Work to complete:
Output the entries below word for word, starting with the line that contains "Task: Pick Workplace" and going on through the line that contains "coord(296,213)".

Record extracts:
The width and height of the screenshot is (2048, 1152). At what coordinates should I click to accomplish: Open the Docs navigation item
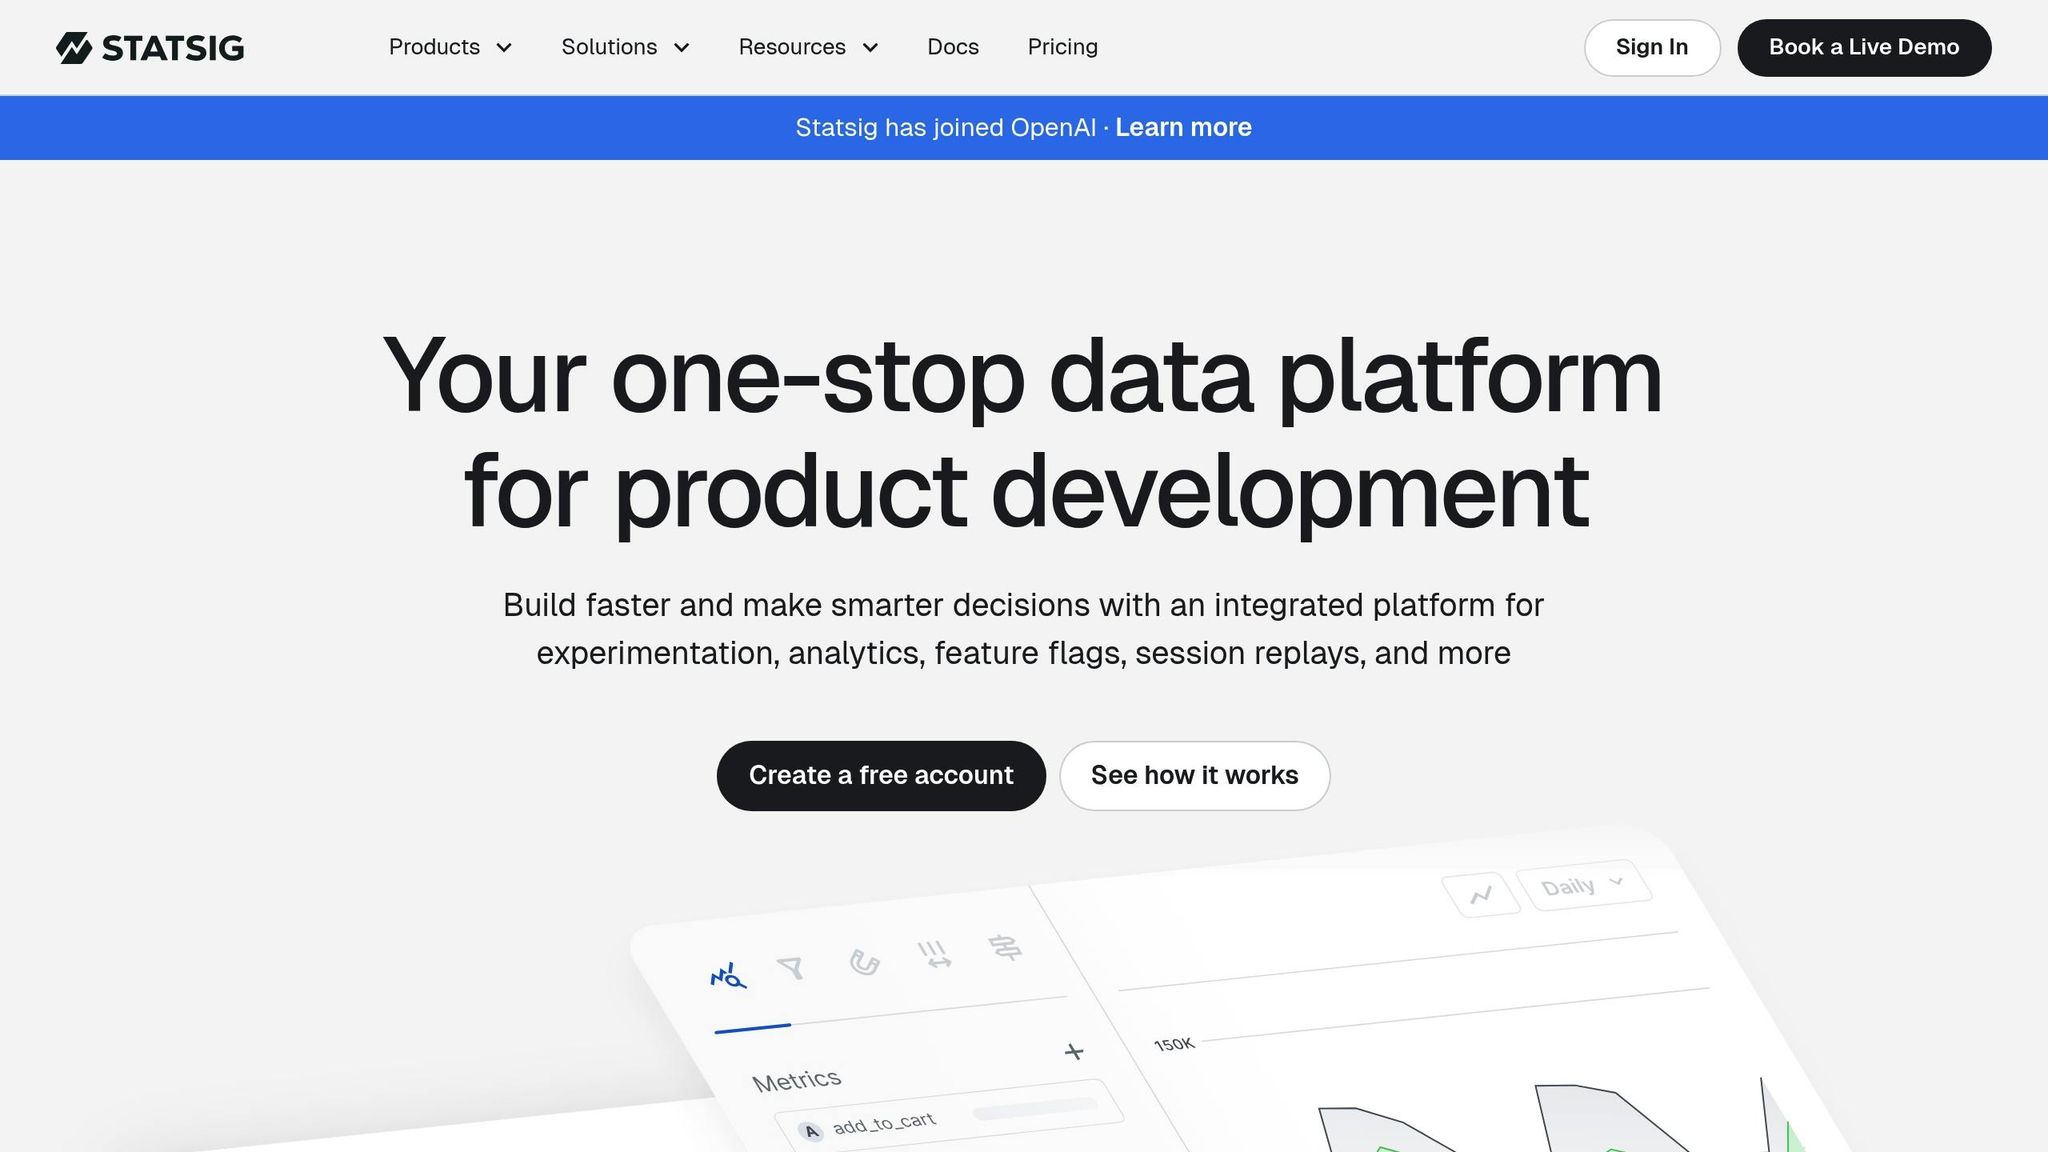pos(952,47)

* * *

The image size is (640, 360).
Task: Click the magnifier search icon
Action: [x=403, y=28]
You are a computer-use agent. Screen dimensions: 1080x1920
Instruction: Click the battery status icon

...

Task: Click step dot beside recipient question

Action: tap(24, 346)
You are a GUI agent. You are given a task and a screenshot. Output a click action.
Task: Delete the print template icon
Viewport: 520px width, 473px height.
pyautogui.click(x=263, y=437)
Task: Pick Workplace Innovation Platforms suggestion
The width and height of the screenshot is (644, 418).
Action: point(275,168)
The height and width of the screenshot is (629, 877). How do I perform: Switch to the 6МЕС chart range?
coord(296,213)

Answer:
Task: Pick Workplace Innovation Platforms suggestion
The width and height of the screenshot is (644, 418).
Action: point(275,168)
The height and width of the screenshot is (629, 877). How do I perform: Switch to the 6МЕС chart range?
coord(296,213)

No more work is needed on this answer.